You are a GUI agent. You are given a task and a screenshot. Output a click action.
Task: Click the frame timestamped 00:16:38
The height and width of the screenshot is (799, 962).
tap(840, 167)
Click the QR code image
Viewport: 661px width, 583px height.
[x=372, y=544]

◆ ◆ ◆ ◆

=== BRIEF ===
Each entry shown above should be transcribed exactly as written.

=== EXERCISE OUTPUT ===
You are a GUI agent. You are given a task and a screenshot. Output a click action.
Task: Click the frame timestamped 00:16:38
The height and width of the screenshot is (799, 962).
tap(840, 167)
Click the QR code image
Viewport: 661px width, 583px height.
[x=372, y=544]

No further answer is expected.